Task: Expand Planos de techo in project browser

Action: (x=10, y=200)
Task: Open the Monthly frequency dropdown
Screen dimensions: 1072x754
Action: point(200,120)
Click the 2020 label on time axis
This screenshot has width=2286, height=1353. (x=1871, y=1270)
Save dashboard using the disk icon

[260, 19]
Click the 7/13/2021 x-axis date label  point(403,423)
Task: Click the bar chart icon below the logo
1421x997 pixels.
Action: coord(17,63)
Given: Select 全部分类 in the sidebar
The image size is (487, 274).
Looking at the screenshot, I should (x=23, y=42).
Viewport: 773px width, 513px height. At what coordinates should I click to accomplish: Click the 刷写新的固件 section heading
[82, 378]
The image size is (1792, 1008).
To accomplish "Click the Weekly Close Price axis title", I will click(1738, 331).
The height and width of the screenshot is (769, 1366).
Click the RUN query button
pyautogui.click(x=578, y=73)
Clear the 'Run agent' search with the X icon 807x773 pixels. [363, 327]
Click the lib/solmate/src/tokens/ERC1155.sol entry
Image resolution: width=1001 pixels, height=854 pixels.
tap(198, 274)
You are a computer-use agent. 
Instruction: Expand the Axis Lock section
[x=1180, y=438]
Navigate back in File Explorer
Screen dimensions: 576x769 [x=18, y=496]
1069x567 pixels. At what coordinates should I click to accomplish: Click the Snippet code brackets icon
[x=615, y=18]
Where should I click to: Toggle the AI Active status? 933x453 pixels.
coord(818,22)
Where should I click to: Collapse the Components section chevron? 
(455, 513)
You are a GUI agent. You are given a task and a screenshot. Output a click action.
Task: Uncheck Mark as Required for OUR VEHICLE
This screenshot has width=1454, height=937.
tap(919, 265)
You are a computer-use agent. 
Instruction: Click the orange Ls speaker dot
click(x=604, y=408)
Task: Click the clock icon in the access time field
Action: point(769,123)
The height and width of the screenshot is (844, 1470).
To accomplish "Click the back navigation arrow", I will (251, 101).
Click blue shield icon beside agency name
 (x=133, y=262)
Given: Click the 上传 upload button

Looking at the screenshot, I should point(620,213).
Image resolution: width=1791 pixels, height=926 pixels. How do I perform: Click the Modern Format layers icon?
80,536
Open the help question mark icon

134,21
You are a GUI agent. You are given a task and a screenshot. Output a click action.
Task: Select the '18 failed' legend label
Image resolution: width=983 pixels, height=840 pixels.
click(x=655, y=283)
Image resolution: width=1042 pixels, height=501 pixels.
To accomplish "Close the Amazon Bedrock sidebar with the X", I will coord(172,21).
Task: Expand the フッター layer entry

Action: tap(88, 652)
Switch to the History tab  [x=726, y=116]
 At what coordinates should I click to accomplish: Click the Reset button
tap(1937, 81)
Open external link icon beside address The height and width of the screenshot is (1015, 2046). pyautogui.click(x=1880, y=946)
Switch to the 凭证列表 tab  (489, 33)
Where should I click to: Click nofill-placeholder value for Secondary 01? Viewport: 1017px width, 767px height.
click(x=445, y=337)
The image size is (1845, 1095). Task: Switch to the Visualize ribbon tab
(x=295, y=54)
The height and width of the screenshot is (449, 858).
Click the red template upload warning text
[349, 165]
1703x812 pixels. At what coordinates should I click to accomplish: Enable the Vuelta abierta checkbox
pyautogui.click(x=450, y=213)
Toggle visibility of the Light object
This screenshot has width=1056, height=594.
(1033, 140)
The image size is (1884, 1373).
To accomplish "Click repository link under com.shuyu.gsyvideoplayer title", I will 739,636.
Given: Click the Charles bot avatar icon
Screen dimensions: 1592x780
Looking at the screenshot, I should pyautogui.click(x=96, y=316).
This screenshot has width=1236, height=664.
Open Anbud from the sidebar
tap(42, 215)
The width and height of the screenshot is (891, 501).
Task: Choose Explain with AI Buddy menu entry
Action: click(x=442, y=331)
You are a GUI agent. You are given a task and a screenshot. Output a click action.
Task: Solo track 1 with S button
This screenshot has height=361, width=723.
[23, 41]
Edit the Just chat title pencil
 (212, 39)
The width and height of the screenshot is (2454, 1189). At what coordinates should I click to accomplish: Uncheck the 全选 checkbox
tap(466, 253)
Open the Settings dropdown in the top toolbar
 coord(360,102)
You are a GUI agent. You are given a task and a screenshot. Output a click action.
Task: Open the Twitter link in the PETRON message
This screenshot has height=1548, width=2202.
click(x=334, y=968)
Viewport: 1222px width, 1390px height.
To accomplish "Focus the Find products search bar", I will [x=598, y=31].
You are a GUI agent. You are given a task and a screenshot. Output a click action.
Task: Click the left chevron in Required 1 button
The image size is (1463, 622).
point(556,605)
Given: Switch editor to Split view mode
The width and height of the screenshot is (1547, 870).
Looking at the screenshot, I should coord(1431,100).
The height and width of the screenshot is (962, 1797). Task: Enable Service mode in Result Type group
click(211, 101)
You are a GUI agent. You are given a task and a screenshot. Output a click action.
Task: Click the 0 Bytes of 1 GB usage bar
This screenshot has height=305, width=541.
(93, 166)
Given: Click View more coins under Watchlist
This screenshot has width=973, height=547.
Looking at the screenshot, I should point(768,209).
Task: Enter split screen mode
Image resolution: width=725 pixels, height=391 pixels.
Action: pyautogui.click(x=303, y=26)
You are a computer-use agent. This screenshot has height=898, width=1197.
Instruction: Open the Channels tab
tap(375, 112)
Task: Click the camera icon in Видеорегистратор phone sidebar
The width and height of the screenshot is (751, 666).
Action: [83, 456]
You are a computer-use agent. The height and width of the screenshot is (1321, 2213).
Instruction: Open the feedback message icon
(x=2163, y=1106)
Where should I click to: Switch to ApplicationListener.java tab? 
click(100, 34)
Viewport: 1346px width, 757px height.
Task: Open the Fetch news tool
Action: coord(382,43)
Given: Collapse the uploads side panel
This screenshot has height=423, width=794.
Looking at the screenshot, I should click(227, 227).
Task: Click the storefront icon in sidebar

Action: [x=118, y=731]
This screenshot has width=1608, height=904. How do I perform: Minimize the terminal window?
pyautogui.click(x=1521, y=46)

BRIEF –
From top to bottom, repeat the data above without alteration.

RESULT OF THE EXERCISE –
Task: Expand Planos de techo in project browser

Action: (x=10, y=200)
Task: Open the Monthly frequency dropdown
Screen dimensions: 1072x754
Action: point(200,120)
Click the 2020 label on time axis
This screenshot has width=2286, height=1353. (x=1871, y=1270)
Save dashboard using the disk icon

[260, 19]
Click the 7/13/2021 x-axis date label  point(403,423)
Task: Click the bar chart icon below the logo
1421x997 pixels.
Action: coord(17,63)
Given: Select 全部分类 in the sidebar
The image size is (487, 274).
Looking at the screenshot, I should (x=23, y=42).
Viewport: 773px width, 513px height. At what coordinates should I click to accomplish: Click the 刷写新的固件 section heading
[82, 378]
The image size is (1792, 1008).
To accomplish "Click the Weekly Close Price axis title", I will click(1738, 331).
The height and width of the screenshot is (769, 1366).
Click the RUN query button
pyautogui.click(x=578, y=73)
Clear the 'Run agent' search with the X icon 807x773 pixels. [363, 327]
Click the lib/solmate/src/tokens/ERC1155.sol entry
Image resolution: width=1001 pixels, height=854 pixels.
tap(198, 274)
You are a computer-use agent. 
Instruction: Expand the Axis Lock section
[x=1180, y=438]
Navigate back in File Explorer
Screen dimensions: 576x769 [x=18, y=496]
1069x567 pixels. At what coordinates should I click to accomplish: Click the Snippet code brackets icon
[x=615, y=18]
Where should I click to: Toggle the AI Active status? 933x453 pixels.
coord(818,22)
Where should I click to: Collapse the Components section chevron? 
(455, 513)
You are a GUI agent. You are given a task and a screenshot. Output a click action.
Task: Uncheck Mark as Required for OUR VEHICLE
This screenshot has width=1454, height=937.
tap(919, 265)
You are a computer-use agent. 
Instruction: Click the orange Ls speaker dot
click(x=604, y=408)
Task: Click the clock icon in the access time field
Action: point(769,123)
The height and width of the screenshot is (844, 1470).
To accomplish "Click the back navigation arrow", I will (251, 101).
Click blue shield icon beside agency name
 (x=133, y=262)
Given: Click the 上传 upload button

Looking at the screenshot, I should point(620,213).
Image resolution: width=1791 pixels, height=926 pixels. How do I perform: Click the Modern Format layers icon?
80,536
Open the help question mark icon

134,21
You are a GUI agent. You are given a task and a screenshot. Output a click action.
Task: Select the '18 failed' legend label
Image resolution: width=983 pixels, height=840 pixels.
click(x=655, y=283)
Image resolution: width=1042 pixels, height=501 pixels.
To accomplish "Close the Amazon Bedrock sidebar with the X", I will coord(172,21).
Task: Expand the フッター layer entry

Action: tap(88, 652)
Switch to the History tab  [x=726, y=116]
 At what coordinates should I click to accomplish: Click the Reset button
tap(1937, 81)
Open external link icon beside address The height and width of the screenshot is (1015, 2046). pyautogui.click(x=1880, y=946)
Switch to the 凭证列表 tab  (489, 33)
Where should I click to: Click nofill-placeholder value for Secondary 01? Viewport: 1017px width, 767px height.
click(x=445, y=337)
The image size is (1845, 1095). Task: Switch to the Visualize ribbon tab
(x=295, y=54)
The height and width of the screenshot is (449, 858).
Click the red template upload warning text
[349, 165]
1703x812 pixels. At what coordinates should I click to accomplish: Enable the Vuelta abierta checkbox
pyautogui.click(x=450, y=213)
Toggle visibility of the Light object
This screenshot has width=1056, height=594.
(1033, 140)
The image size is (1884, 1373).
To accomplish "Click repository link under com.shuyu.gsyvideoplayer title", I will 739,636.
Given: Click the Charles bot avatar icon
Screen dimensions: 1592x780
Looking at the screenshot, I should pyautogui.click(x=96, y=316).
This screenshot has width=1236, height=664.
Open Anbud from the sidebar
tap(42, 215)
The width and height of the screenshot is (891, 501).
Task: Choose Explain with AI Buddy menu entry
Action: click(x=442, y=331)
You are a GUI agent. You are given a task and a screenshot. Output a click action.
Task: Solo track 1 with S button
This screenshot has height=361, width=723.
[23, 41]
Edit the Just chat title pencil
 (212, 39)
The width and height of the screenshot is (2454, 1189). At what coordinates should I click to accomplish: Uncheck the 全选 checkbox
tap(466, 253)
Open the Settings dropdown in the top toolbar
 coord(360,102)
You are a GUI agent. You are given a task and a screenshot. Output a click action.
Task: Open the Twitter link in the PETRON message
This screenshot has height=1548, width=2202.
click(x=334, y=968)
Viewport: 1222px width, 1390px height.
To accomplish "Focus the Find products search bar", I will [x=598, y=31].
You are a GUI agent. You are given a task and a screenshot. Output a click action.
Task: Click the left chevron in Required 1 button
The image size is (1463, 622).
point(556,605)
Given: Switch editor to Split view mode
The width and height of the screenshot is (1547, 870).
Looking at the screenshot, I should coord(1431,100).
The height and width of the screenshot is (962, 1797). Task: Enable Service mode in Result Type group
click(211, 101)
You are a GUI agent. You are given a task and a screenshot. Output a click action.
Task: Click the 0 Bytes of 1 GB usage bar
This screenshot has height=305, width=541.
(93, 166)
Given: Click View more coins under Watchlist
This screenshot has width=973, height=547.
Looking at the screenshot, I should point(768,209).
Task: Enter split screen mode
Image resolution: width=725 pixels, height=391 pixels.
Action: pyautogui.click(x=303, y=26)
You are a computer-use agent. This screenshot has height=898, width=1197.
Instruction: Open the Channels tab
tap(375, 112)
Task: Click the camera icon in Видеорегистратор phone sidebar
The width and height of the screenshot is (751, 666).
Action: [83, 456]
You are a computer-use agent. The height and width of the screenshot is (1321, 2213).
Instruction: Open the feedback message icon
(x=2163, y=1106)
Where should I click to: Switch to ApplicationListener.java tab? 
click(100, 34)
Viewport: 1346px width, 757px height.
Task: Open the Fetch news tool
Action: coord(382,43)
Given: Collapse the uploads side panel
This screenshot has height=423, width=794.
Looking at the screenshot, I should click(227, 227).
Task: Click the storefront icon in sidebar

Action: [x=118, y=731]
This screenshot has width=1608, height=904. How do I perform: Minimize the terminal window?
pyautogui.click(x=1521, y=46)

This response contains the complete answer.